• **What you should do**: Type out the data below in its entirety, exactly as given.

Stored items
* * *
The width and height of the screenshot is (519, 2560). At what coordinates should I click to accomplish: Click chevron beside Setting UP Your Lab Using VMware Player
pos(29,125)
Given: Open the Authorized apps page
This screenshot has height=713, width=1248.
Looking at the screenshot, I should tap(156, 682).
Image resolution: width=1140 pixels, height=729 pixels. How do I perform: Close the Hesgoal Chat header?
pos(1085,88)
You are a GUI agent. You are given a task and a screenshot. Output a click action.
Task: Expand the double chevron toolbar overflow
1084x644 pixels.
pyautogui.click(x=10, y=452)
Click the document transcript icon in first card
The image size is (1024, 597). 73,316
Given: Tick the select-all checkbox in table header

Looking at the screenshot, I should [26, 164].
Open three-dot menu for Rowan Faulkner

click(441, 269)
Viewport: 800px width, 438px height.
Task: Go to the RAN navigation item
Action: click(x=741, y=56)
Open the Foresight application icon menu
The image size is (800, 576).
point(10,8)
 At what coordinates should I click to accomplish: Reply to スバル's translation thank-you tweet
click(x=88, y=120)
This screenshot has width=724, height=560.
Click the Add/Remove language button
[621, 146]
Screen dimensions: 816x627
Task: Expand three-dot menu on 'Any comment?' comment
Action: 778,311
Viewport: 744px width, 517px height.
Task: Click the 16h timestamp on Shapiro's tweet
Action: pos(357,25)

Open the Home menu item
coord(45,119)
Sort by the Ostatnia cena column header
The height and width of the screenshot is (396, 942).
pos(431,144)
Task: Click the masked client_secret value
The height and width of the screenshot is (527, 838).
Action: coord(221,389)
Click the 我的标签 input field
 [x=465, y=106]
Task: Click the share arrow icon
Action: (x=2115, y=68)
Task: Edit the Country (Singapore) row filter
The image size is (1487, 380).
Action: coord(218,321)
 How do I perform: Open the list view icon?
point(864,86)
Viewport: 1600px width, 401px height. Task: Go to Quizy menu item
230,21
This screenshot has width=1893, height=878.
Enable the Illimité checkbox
* * *
• **Response below**:
The width and height of the screenshot is (519, 2560). At what coordinates should I click to accomplish: Click chevron beside Setting UP Your Lab Using VMware Player
pos(29,125)
Given: Open the Authorized apps page
This screenshot has height=713, width=1248.
Looking at the screenshot, I should tap(156, 682).
Image resolution: width=1140 pixels, height=729 pixels. How do I perform: Close the Hesgoal Chat header?
pos(1085,88)
You are a GUI agent. You are given a task and a screenshot. Output a click action.
Task: Expand the double chevron toolbar overflow
1084x644 pixels.
pyautogui.click(x=10, y=452)
Click the document transcript icon in first card
The image size is (1024, 597). 73,316
Given: Tick the select-all checkbox in table header

Looking at the screenshot, I should [26, 164].
Open three-dot menu for Rowan Faulkner

click(441, 269)
Viewport: 800px width, 438px height.
Task: Go to the RAN navigation item
Action: click(x=741, y=56)
Open the Foresight application icon menu
The image size is (800, 576).
point(10,8)
 At what coordinates should I click to accomplish: Reply to スバル's translation thank-you tweet
click(x=88, y=120)
This screenshot has width=724, height=560.
Click the Add/Remove language button
[621, 146]
Screen dimensions: 816x627
Task: Expand three-dot menu on 'Any comment?' comment
Action: 778,311
Viewport: 744px width, 517px height.
Task: Click the 16h timestamp on Shapiro's tweet
Action: pos(357,25)

Open the Home menu item
coord(45,119)
Sort by the Ostatnia cena column header
The height and width of the screenshot is (396, 942).
pos(431,144)
Task: Click the masked client_secret value
The height and width of the screenshot is (527, 838).
Action: coord(221,389)
Click the 我的标签 input field
 [x=465, y=106]
Task: Click the share arrow icon
Action: (x=2115, y=68)
Task: Edit the Country (Singapore) row filter
The image size is (1487, 380).
Action: coord(218,321)
 How do I perform: Open the list view icon?
point(864,86)
Viewport: 1600px width, 401px height. Task: Go to Quizy menu item
230,21
This screenshot has width=1893, height=878.
Enable the Illimité checkbox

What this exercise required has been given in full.